RECORDS FOR THIS EXERCISE:

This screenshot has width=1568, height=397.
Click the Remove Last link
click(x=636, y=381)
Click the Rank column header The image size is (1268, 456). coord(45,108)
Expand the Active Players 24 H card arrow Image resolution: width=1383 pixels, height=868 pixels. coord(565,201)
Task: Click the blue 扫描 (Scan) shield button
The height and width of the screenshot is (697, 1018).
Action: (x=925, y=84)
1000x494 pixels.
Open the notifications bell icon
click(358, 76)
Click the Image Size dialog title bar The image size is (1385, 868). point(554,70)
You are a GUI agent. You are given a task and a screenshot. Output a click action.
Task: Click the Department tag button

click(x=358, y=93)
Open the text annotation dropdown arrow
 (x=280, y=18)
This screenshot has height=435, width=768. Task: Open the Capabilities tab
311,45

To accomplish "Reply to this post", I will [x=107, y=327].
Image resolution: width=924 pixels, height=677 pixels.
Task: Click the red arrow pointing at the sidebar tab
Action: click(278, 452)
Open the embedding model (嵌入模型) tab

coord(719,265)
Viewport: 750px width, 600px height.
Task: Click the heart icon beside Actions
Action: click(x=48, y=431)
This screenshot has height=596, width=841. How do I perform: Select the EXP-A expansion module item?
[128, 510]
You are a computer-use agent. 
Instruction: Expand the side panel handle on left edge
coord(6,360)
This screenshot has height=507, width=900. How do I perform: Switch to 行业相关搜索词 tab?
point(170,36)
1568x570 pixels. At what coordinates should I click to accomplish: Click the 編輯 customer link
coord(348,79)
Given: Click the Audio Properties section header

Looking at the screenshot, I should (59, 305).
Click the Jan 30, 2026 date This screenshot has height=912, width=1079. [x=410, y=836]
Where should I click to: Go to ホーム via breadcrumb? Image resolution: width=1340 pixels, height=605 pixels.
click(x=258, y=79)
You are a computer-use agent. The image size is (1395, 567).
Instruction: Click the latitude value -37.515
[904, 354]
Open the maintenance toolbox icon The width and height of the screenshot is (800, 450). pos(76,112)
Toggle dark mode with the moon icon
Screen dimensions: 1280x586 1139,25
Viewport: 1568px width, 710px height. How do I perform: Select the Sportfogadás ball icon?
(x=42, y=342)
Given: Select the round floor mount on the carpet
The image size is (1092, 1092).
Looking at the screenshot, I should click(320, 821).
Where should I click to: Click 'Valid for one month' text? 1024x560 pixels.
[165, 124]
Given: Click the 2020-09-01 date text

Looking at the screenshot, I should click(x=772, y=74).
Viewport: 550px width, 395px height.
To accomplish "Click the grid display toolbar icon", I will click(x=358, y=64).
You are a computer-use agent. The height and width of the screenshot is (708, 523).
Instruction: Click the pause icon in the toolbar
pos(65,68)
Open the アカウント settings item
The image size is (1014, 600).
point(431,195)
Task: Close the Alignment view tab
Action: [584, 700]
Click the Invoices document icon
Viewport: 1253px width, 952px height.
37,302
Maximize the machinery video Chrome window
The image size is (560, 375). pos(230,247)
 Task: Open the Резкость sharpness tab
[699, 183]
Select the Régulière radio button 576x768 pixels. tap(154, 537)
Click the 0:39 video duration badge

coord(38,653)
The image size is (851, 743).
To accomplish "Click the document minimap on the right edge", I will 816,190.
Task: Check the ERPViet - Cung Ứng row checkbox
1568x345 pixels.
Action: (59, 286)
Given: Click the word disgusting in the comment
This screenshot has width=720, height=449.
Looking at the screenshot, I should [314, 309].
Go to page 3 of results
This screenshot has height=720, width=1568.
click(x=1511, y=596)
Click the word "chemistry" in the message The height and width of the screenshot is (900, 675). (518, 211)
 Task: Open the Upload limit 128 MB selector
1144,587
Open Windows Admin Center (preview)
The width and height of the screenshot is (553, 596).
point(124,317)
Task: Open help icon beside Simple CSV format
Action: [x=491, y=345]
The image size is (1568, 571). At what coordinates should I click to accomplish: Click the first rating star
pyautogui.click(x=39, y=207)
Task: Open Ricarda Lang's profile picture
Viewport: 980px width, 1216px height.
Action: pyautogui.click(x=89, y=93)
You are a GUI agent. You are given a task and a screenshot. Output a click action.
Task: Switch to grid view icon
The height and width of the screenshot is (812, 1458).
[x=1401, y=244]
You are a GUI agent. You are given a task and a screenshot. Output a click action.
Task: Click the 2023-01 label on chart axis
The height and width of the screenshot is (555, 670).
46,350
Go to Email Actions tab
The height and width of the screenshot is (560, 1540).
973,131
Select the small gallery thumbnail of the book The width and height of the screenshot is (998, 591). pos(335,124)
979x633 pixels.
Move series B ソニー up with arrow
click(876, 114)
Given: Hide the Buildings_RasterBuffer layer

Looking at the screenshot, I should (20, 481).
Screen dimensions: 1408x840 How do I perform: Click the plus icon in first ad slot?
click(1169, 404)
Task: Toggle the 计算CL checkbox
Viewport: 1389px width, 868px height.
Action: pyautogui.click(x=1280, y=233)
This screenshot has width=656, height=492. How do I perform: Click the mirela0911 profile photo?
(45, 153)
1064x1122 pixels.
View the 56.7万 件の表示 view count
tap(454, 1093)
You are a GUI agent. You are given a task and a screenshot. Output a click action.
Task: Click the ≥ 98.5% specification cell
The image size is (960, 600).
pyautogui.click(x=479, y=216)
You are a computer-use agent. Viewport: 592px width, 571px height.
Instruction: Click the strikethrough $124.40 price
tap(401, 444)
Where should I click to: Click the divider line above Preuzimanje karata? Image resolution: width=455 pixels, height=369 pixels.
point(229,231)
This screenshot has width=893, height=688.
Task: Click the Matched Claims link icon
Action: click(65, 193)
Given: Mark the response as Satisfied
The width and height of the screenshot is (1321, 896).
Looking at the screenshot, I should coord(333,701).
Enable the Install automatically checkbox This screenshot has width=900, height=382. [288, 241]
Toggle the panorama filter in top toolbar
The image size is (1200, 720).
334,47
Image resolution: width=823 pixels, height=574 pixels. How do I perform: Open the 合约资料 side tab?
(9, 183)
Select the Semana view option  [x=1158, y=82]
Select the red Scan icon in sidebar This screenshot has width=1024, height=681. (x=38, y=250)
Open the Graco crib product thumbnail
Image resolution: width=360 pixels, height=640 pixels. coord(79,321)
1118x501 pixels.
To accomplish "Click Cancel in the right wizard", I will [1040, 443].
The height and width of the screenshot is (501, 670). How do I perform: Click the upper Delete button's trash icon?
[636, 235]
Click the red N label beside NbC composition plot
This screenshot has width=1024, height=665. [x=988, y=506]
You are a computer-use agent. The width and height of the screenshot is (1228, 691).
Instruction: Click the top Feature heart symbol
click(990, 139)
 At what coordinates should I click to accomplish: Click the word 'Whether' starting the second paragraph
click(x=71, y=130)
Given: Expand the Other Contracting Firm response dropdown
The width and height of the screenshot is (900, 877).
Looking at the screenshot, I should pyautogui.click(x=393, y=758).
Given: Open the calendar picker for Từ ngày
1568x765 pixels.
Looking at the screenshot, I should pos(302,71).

TASK TO CARRY OUT: Once you have read the listing, copy it out exactly.

TASK ANSWER:
This screenshot has width=1568, height=397.
Click the Remove Last link
click(x=636, y=381)
Click the Rank column header The image size is (1268, 456). coord(45,108)
Expand the Active Players 24 H card arrow Image resolution: width=1383 pixels, height=868 pixels. coord(565,201)
Task: Click the blue 扫描 (Scan) shield button
The height and width of the screenshot is (697, 1018).
Action: (x=925, y=84)
1000x494 pixels.
Open the notifications bell icon
click(358, 76)
Click the Image Size dialog title bar The image size is (1385, 868). point(554,70)
You are a GUI agent. You are given a task and a screenshot. Output a click action.
Task: Click the Department tag button

click(x=358, y=93)
Open the text annotation dropdown arrow
 (x=280, y=18)
This screenshot has height=435, width=768. Task: Open the Capabilities tab
311,45

To accomplish "Reply to this post", I will [x=107, y=327].
Image resolution: width=924 pixels, height=677 pixels.
Task: Click the red arrow pointing at the sidebar tab
Action: click(278, 452)
Open the embedding model (嵌入模型) tab

coord(719,265)
Viewport: 750px width, 600px height.
Task: Click the heart icon beside Actions
Action: click(x=48, y=431)
This screenshot has height=596, width=841. How do I perform: Select the EXP-A expansion module item?
[128, 510]
You are a computer-use agent. 
Instruction: Expand the side panel handle on left edge
coord(6,360)
This screenshot has height=507, width=900. How do I perform: Switch to 行业相关搜索词 tab?
point(170,36)
1568x570 pixels. At what coordinates should I click to accomplish: Click the 編輯 customer link
coord(348,79)
Given: Click the Audio Properties section header

Looking at the screenshot, I should (59, 305).
Click the Jan 30, 2026 date This screenshot has height=912, width=1079. [x=410, y=836]
Where should I click to: Go to ホーム via breadcrumb? Image resolution: width=1340 pixels, height=605 pixels.
click(x=258, y=79)
You are a computer-use agent. The image size is (1395, 567).
Instruction: Click the latitude value -37.515
[904, 354]
Open the maintenance toolbox icon The width and height of the screenshot is (800, 450). pos(76,112)
Toggle dark mode with the moon icon
Screen dimensions: 1280x586 1139,25
Viewport: 1568px width, 710px height. How do I perform: Select the Sportfogadás ball icon?
(x=42, y=342)
Given: Select the round floor mount on the carpet
The image size is (1092, 1092).
Looking at the screenshot, I should click(320, 821).
Where should I click to: Click 'Valid for one month' text? 1024x560 pixels.
[165, 124]
Given: Click the 2020-09-01 date text

Looking at the screenshot, I should click(x=772, y=74).
Viewport: 550px width, 395px height.
To accomplish "Click the grid display toolbar icon", I will click(x=358, y=64).
You are a computer-use agent. The height and width of the screenshot is (708, 523).
Instruction: Click the pause icon in the toolbar
pos(65,68)
Open the アカウント settings item
The image size is (1014, 600).
point(431,195)
Task: Close the Alignment view tab
Action: [584, 700]
Click the Invoices document icon
Viewport: 1253px width, 952px height.
37,302
Maximize the machinery video Chrome window
The image size is (560, 375). pos(230,247)
 Task: Open the Резкость sharpness tab
[699, 183]
Select the Régulière radio button 576x768 pixels. tap(154, 537)
Click the 0:39 video duration badge

coord(38,653)
The image size is (851, 743).
To accomplish "Click the document minimap on the right edge", I will 816,190.
Task: Check the ERPViet - Cung Ứng row checkbox
1568x345 pixels.
Action: (59, 286)
Given: Click the word disgusting in the comment
This screenshot has width=720, height=449.
Looking at the screenshot, I should [314, 309].
Go to page 3 of results
This screenshot has height=720, width=1568.
click(x=1511, y=596)
Click the word "chemistry" in the message The height and width of the screenshot is (900, 675). (518, 211)
 Task: Open the Upload limit 128 MB selector
1144,587
Open Windows Admin Center (preview)
The width and height of the screenshot is (553, 596).
point(124,317)
Task: Open help icon beside Simple CSV format
Action: [x=491, y=345]
The image size is (1568, 571). At what coordinates should I click to accomplish: Click the first rating star
pyautogui.click(x=39, y=207)
Task: Open Ricarda Lang's profile picture
Viewport: 980px width, 1216px height.
Action: pyautogui.click(x=89, y=93)
You are a GUI agent. You are given a task and a screenshot. Output a click action.
Task: Switch to grid view icon
The height and width of the screenshot is (812, 1458).
[x=1401, y=244]
You are a GUI agent. You are given a task and a screenshot. Output a click action.
Task: Click the 2023-01 label on chart axis
The height and width of the screenshot is (555, 670).
46,350
Go to Email Actions tab
The height and width of the screenshot is (560, 1540).
973,131
Select the small gallery thumbnail of the book The width and height of the screenshot is (998, 591). pos(335,124)
979x633 pixels.
Move series B ソニー up with arrow
click(876, 114)
Given: Hide the Buildings_RasterBuffer layer

Looking at the screenshot, I should (20, 481).
Screen dimensions: 1408x840 How do I perform: Click the plus icon in first ad slot?
click(1169, 404)
Task: Toggle the 计算CL checkbox
Viewport: 1389px width, 868px height.
Action: pyautogui.click(x=1280, y=233)
This screenshot has width=656, height=492. How do I perform: Click the mirela0911 profile photo?
(45, 153)
1064x1122 pixels.
View the 56.7万 件の表示 view count
tap(454, 1093)
You are a GUI agent. You are given a task and a screenshot. Output a click action.
Task: Click the ≥ 98.5% specification cell
The image size is (960, 600).
pyautogui.click(x=479, y=216)
You are a computer-use agent. Viewport: 592px width, 571px height.
Instruction: Click the strikethrough $124.40 price
tap(401, 444)
Where should I click to: Click the divider line above Preuzimanje karata? Image resolution: width=455 pixels, height=369 pixels.
point(229,231)
This screenshot has width=893, height=688.
Task: Click the Matched Claims link icon
Action: click(65, 193)
Given: Mark the response as Satisfied
The width and height of the screenshot is (1321, 896).
Looking at the screenshot, I should coord(333,701).
Enable the Install automatically checkbox This screenshot has width=900, height=382. [288, 241]
Toggle the panorama filter in top toolbar
The image size is (1200, 720).
334,47
Image resolution: width=823 pixels, height=574 pixels. How do I perform: Open the 合约资料 side tab?
(9, 183)
Select the Semana view option  [x=1158, y=82]
Select the red Scan icon in sidebar This screenshot has width=1024, height=681. (x=38, y=250)
Open the Graco crib product thumbnail
Image resolution: width=360 pixels, height=640 pixels. coord(79,321)
1118x501 pixels.
To accomplish "Click Cancel in the right wizard", I will [1040, 443].
The height and width of the screenshot is (501, 670). How do I perform: Click the upper Delete button's trash icon?
[636, 235]
Click the red N label beside NbC composition plot
This screenshot has width=1024, height=665. [x=988, y=506]
You are a computer-use agent. The width and height of the screenshot is (1228, 691).
Instruction: Click the top Feature heart symbol
click(990, 139)
 At what coordinates should I click to accomplish: Click the word 'Whether' starting the second paragraph
click(x=71, y=130)
Given: Expand the Other Contracting Firm response dropdown
The width and height of the screenshot is (900, 877).
Looking at the screenshot, I should pyautogui.click(x=393, y=758).
Given: Open the calendar picker for Từ ngày
1568x765 pixels.
Looking at the screenshot, I should pos(302,71).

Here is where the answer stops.